**SELECTED TEXT**
——

A 62-year-old woman admitted at the emergency department complaining of abdominal pain with sudden-onset 6 h ago. On arrival, there was a collapse, with a blood pressure of 80/60 mmHg and a pulse of 120/min. She was pale, apyretic, and had with signs of peritoneal irritation. The hemoglobin was at 7.3 g/dl. After resuscitation measures and transfusion of 2 units of red blood cells transfusions, contrast enhanced CT was performed. CT showed free fluid in the abdomen and a large perisplenic hematoma (Fig. 6). As the patient remained haemodynamically unstable, she underwent an exploratory laparotomy. During laparotomy, there was a hemoperitoneum related to complete decapsulation of spleen. Splenectomy was performed. Histological examination confirmed the non-pathological aspect of a decapsulated spleen. The patient’s hospital course was uncomplicated. She was discharged on the seventh post-operative day.

Large perisplenic hematoma.
Figure 6

Large perisplenic hematoma.

Clinical discussions

Idiopathic omental bleeding is considered one of the causes of SH. Spontaneous omental bleeding is a life-threating condition, with a mortality rate exceeding 30% [4]. Several causes of spontaneous omental bleeding (neoplasia, arterial aneurysm, vasculitis, and anticoagulant therapy, administered sildenafil citrate) have been reported [5]. Common signs of idiopathic omental bleeding are abdominal pain and distension, tachycardia, hypotension, abdominal compartment syndrome in severe cases [2]. Some cases of omental bleeding can mimick appendicitis or peritonitis before surgery [6, 7].

——

**DATA**
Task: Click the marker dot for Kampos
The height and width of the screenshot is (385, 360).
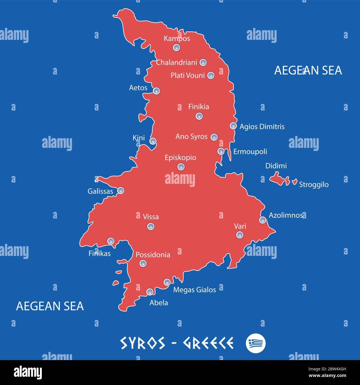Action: coord(176,47)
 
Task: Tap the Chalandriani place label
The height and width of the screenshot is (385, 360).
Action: coord(176,63)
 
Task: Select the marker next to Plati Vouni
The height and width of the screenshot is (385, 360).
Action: coord(211,75)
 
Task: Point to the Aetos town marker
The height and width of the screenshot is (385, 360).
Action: coord(156,91)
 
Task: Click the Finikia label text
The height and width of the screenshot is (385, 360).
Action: coord(199,107)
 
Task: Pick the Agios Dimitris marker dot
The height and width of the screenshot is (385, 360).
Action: coord(233,126)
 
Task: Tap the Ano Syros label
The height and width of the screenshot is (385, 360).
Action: coord(191,137)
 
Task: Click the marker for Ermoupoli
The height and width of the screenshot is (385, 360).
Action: coord(221,151)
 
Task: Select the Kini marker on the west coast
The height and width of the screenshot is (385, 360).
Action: coord(153,141)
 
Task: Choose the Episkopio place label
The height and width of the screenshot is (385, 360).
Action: coord(180,158)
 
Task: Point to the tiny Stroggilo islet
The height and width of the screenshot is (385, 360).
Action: coord(295,182)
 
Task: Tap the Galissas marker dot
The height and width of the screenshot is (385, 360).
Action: coord(121,191)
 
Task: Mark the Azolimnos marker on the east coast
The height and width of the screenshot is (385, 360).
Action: coord(263,220)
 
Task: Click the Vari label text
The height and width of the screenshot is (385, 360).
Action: coord(240,226)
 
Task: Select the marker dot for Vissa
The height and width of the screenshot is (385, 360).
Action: coord(151,226)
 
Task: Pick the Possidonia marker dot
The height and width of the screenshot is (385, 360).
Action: coord(143,263)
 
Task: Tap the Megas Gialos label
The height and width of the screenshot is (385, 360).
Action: coord(194,290)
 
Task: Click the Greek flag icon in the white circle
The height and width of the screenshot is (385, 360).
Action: coord(256,343)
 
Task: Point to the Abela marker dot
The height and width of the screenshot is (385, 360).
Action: coord(150,292)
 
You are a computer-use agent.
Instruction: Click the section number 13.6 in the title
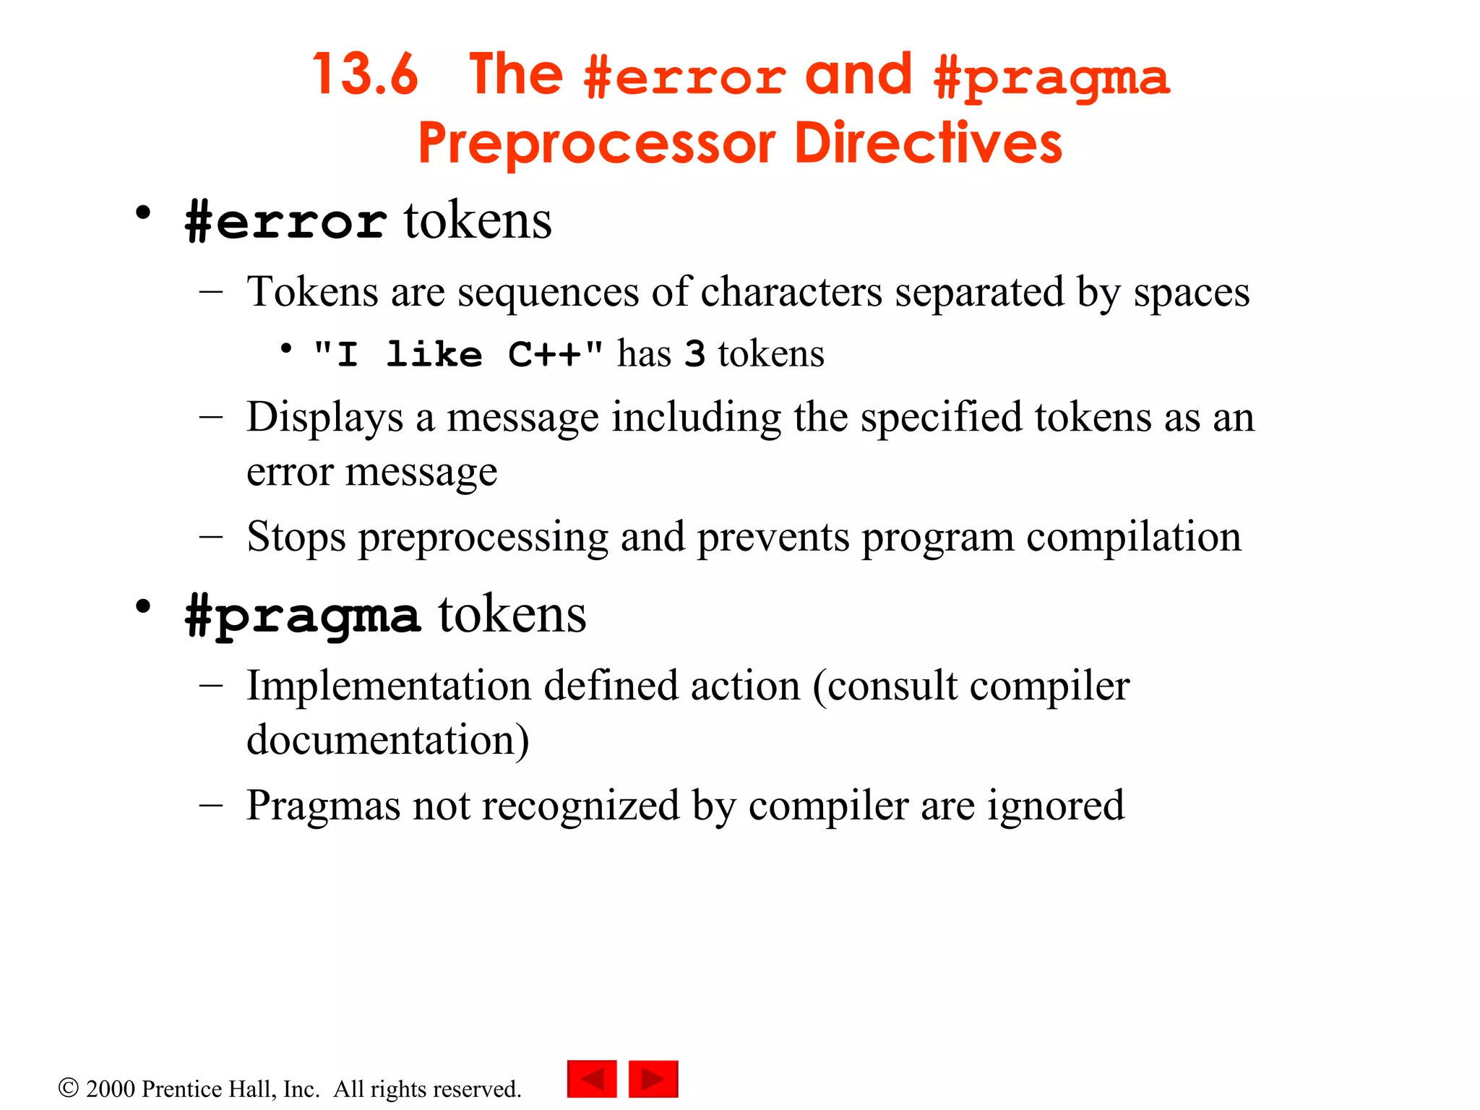[365, 74]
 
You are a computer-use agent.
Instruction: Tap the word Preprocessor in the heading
[596, 143]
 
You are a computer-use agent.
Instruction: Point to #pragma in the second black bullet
[302, 616]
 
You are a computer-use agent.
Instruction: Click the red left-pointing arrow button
[592, 1079]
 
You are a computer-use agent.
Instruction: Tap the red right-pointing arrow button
[653, 1079]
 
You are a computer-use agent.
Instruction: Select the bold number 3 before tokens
[694, 354]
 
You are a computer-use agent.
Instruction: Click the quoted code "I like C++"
[458, 354]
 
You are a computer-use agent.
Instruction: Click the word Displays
[324, 418]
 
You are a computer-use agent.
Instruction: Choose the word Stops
[296, 537]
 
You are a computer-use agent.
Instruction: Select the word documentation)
[387, 740]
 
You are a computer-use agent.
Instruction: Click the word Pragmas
[322, 806]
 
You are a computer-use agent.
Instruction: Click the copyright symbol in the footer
[69, 1088]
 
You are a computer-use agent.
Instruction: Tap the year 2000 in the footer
[111, 1089]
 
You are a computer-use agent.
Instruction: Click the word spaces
[1191, 293]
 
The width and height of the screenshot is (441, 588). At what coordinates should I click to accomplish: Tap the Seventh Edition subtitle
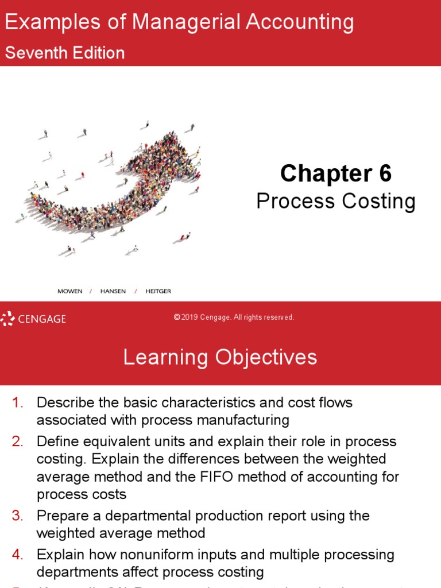point(65,53)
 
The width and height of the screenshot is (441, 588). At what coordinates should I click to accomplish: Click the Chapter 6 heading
point(335,173)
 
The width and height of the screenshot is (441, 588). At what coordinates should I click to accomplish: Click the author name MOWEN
point(70,291)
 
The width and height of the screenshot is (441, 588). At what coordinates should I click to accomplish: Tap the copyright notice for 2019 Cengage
point(234,318)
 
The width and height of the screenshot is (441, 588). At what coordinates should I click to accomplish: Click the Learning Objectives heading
point(220,357)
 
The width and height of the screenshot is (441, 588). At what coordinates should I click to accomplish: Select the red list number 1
point(17,403)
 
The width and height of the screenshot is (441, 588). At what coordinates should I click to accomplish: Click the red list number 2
point(17,442)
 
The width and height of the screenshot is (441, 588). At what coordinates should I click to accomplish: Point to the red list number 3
point(17,516)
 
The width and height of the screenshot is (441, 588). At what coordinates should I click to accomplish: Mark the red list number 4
point(17,555)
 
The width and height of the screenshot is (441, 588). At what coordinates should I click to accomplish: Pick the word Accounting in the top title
point(300,23)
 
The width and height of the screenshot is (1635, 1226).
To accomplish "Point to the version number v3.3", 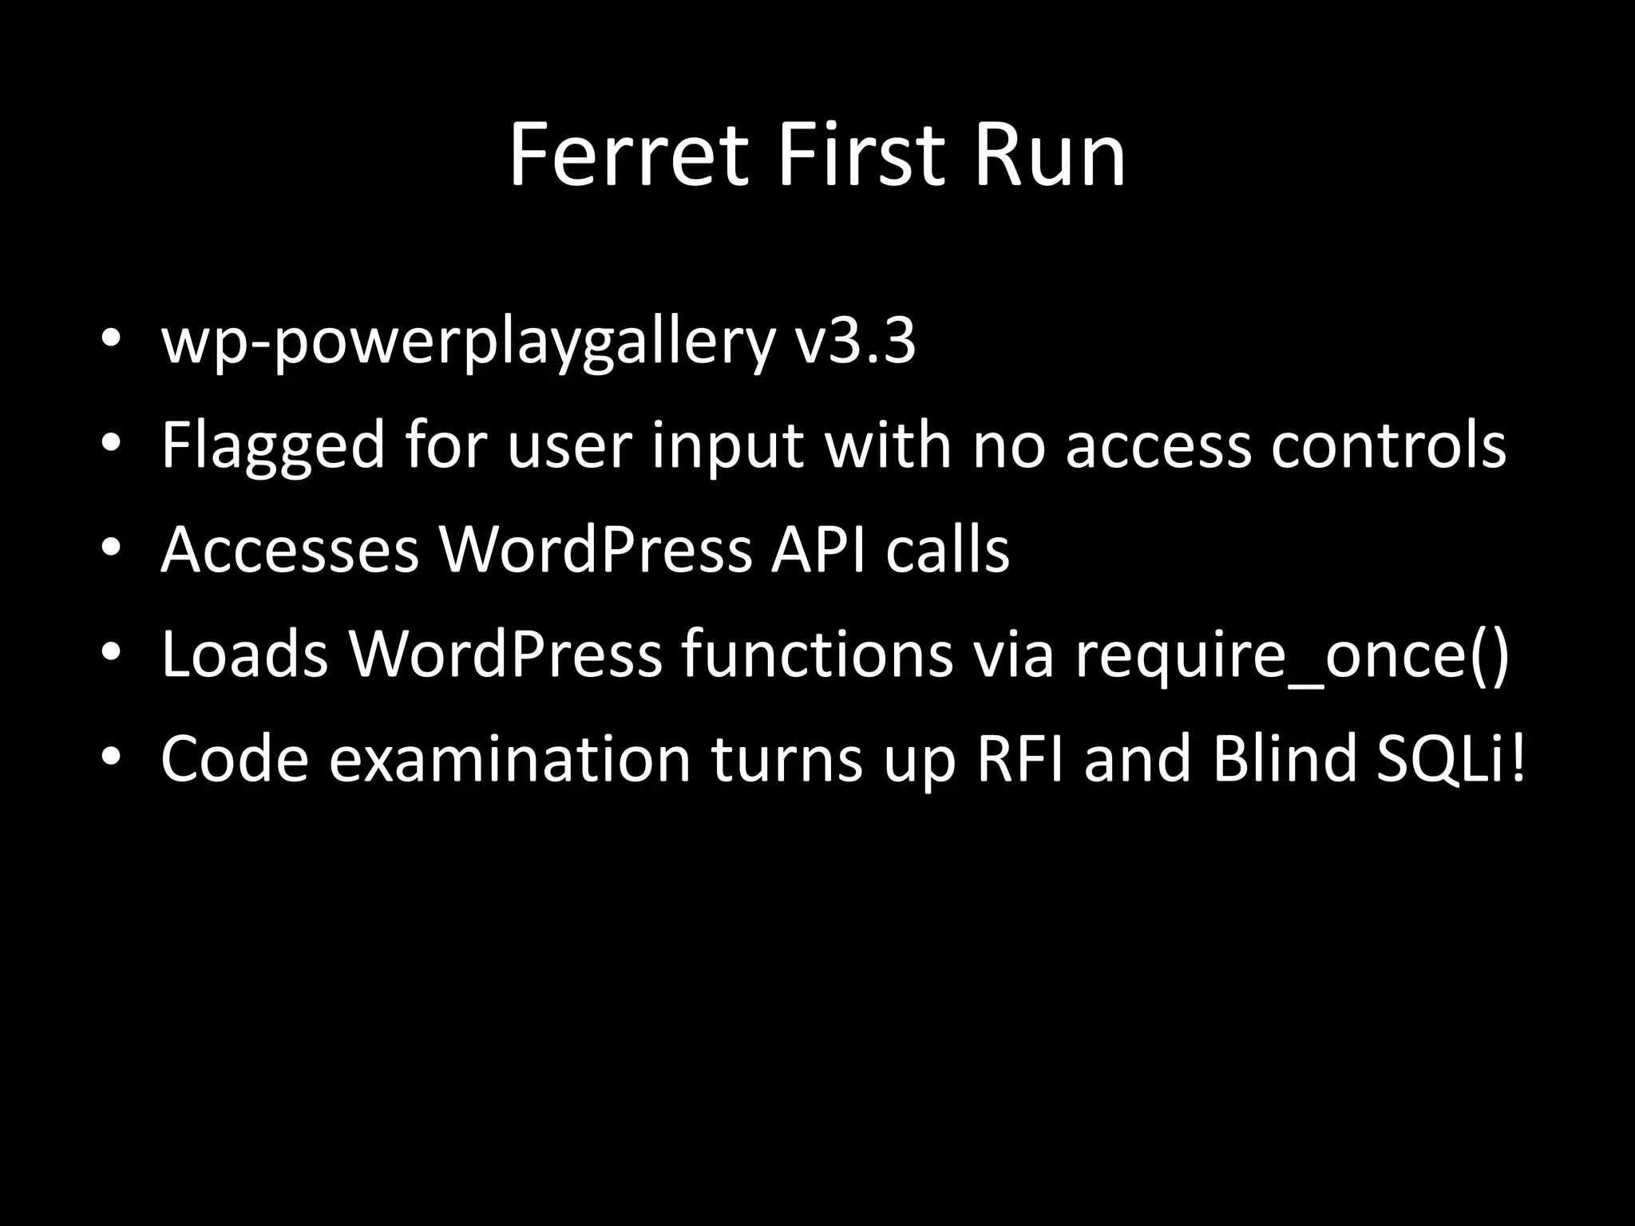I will [x=855, y=342].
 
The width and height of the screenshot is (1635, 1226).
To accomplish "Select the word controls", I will [x=1388, y=445].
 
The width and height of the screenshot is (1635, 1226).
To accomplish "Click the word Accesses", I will [x=290, y=550].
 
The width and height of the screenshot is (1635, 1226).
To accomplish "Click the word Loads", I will [x=244, y=654].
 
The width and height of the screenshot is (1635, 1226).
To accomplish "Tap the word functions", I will [x=817, y=654].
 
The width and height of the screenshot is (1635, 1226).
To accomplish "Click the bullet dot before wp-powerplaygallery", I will [x=111, y=341].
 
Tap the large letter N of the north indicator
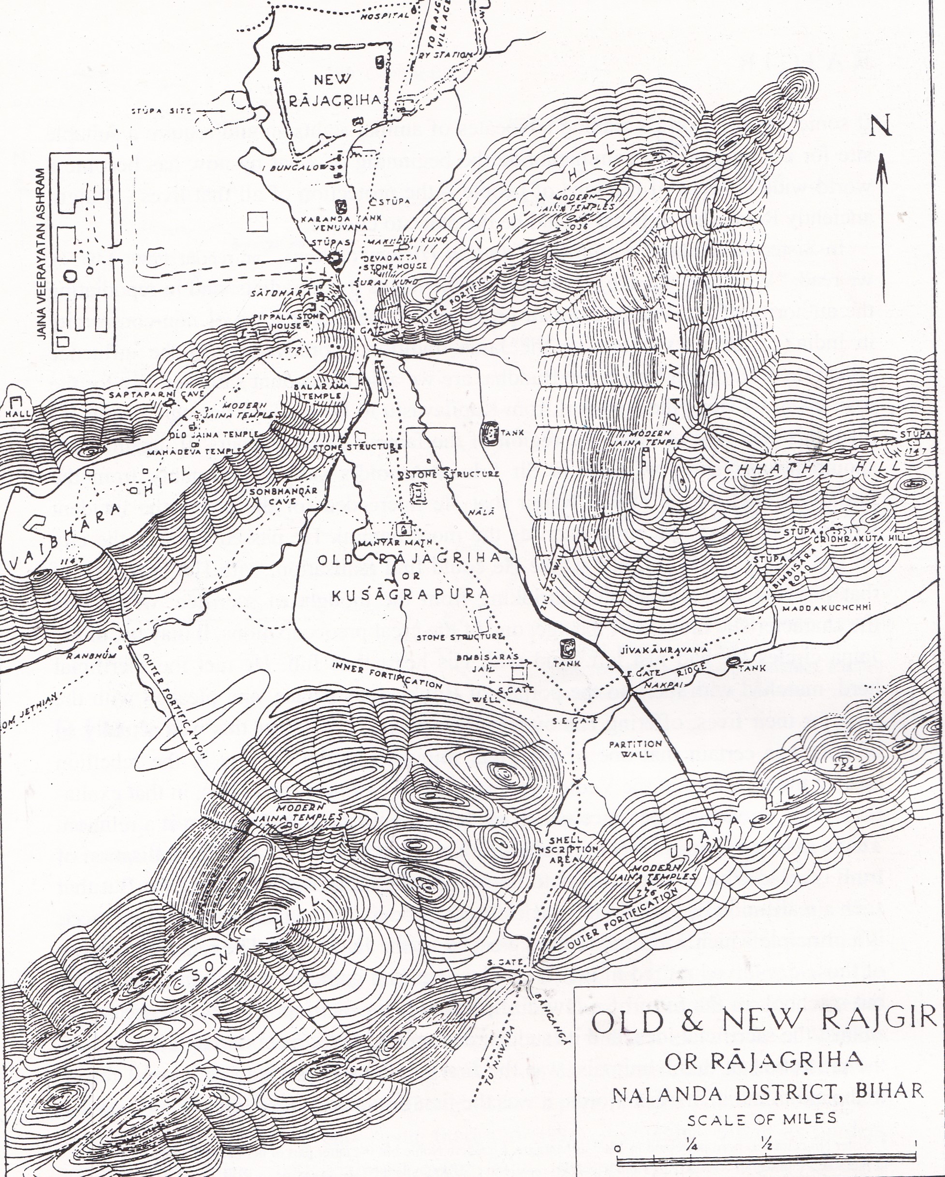(x=880, y=126)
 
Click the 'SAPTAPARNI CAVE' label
(x=156, y=394)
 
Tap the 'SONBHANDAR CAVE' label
(x=283, y=496)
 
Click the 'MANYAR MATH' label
(x=395, y=542)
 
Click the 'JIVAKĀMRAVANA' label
(x=664, y=650)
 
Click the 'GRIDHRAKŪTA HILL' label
(x=861, y=538)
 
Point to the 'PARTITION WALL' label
(x=635, y=749)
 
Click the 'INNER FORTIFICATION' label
(x=387, y=675)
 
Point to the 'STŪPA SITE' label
(x=160, y=111)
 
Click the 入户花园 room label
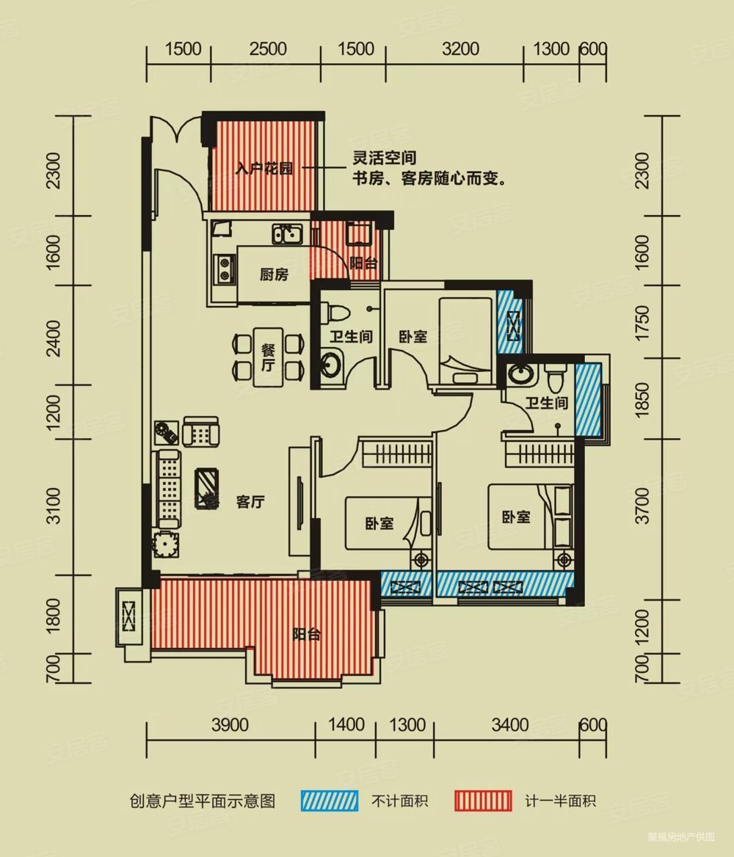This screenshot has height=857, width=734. click(x=264, y=169)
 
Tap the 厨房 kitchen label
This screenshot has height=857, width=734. click(x=274, y=275)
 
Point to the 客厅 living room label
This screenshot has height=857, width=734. click(x=250, y=503)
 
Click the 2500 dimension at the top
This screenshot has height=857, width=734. click(x=268, y=49)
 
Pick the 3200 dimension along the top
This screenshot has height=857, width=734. click(x=461, y=49)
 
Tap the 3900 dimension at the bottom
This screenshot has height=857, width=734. click(x=230, y=725)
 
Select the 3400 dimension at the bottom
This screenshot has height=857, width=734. click(x=510, y=725)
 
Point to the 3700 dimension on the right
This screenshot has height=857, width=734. click(x=643, y=506)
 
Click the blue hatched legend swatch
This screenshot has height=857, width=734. click(x=329, y=800)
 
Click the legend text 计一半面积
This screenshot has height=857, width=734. click(x=561, y=801)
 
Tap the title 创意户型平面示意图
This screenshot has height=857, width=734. click(x=202, y=801)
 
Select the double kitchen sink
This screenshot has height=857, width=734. click(x=288, y=234)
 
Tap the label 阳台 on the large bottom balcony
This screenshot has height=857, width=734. click(x=306, y=635)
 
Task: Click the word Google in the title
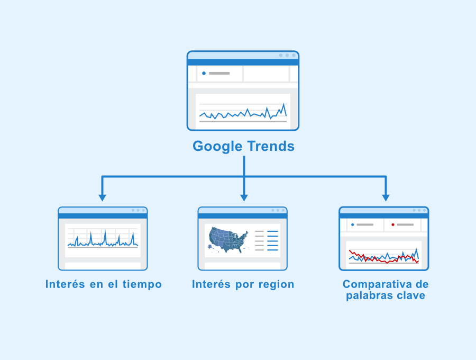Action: [217, 147]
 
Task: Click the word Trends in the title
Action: [270, 146]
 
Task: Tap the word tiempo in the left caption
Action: [142, 285]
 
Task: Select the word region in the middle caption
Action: [276, 285]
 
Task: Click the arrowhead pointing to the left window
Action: [102, 198]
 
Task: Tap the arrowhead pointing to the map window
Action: [244, 198]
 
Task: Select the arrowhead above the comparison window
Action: [386, 198]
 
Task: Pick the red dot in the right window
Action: [393, 225]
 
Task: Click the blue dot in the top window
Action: [204, 73]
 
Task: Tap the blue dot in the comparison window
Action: [352, 225]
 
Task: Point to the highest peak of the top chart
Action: [284, 104]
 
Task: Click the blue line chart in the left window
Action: [103, 239]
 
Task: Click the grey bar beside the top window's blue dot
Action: [219, 73]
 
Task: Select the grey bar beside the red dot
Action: [405, 225]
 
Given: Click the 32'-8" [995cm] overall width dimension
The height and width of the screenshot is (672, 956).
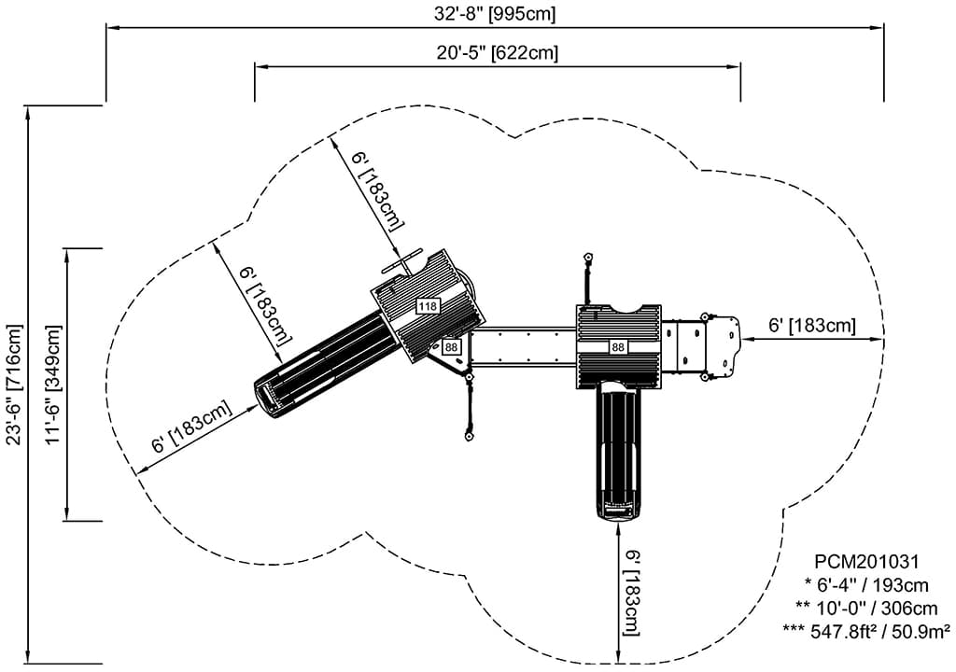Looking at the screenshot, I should point(495,13).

——

**TASKS TO COMPLETE**
1. According to the case report, what was the patient's hemoglobin level?
2. Write out the case report's passage starting at "Idiopathic omental bleeding is" and ending at "surgery [6, 7].".

**PROBLEM SOLUTIONS**
1. 7.3 g/dl

2.
Idiopathic omental bleeding is considered one of the causes of SH. Spontaneous omental bleeding is a life-threating condition, with a mortality rate exceeding 30% [4]. Several causes of spontaneous omental bleeding (neoplasia, arterial aneurysm, vasculitis, and anticoagulant therapy, administered sildenafil citrate) have been reported [5]. Common signs of idiopathic omental bleeding are abdominal pain and distension, tachycardia, hypotension, abdominal compartment syndrome in severe cases [2]. Some cases of omental bleeding can mimick appendicitis or peritonitis before surgery [6, 7].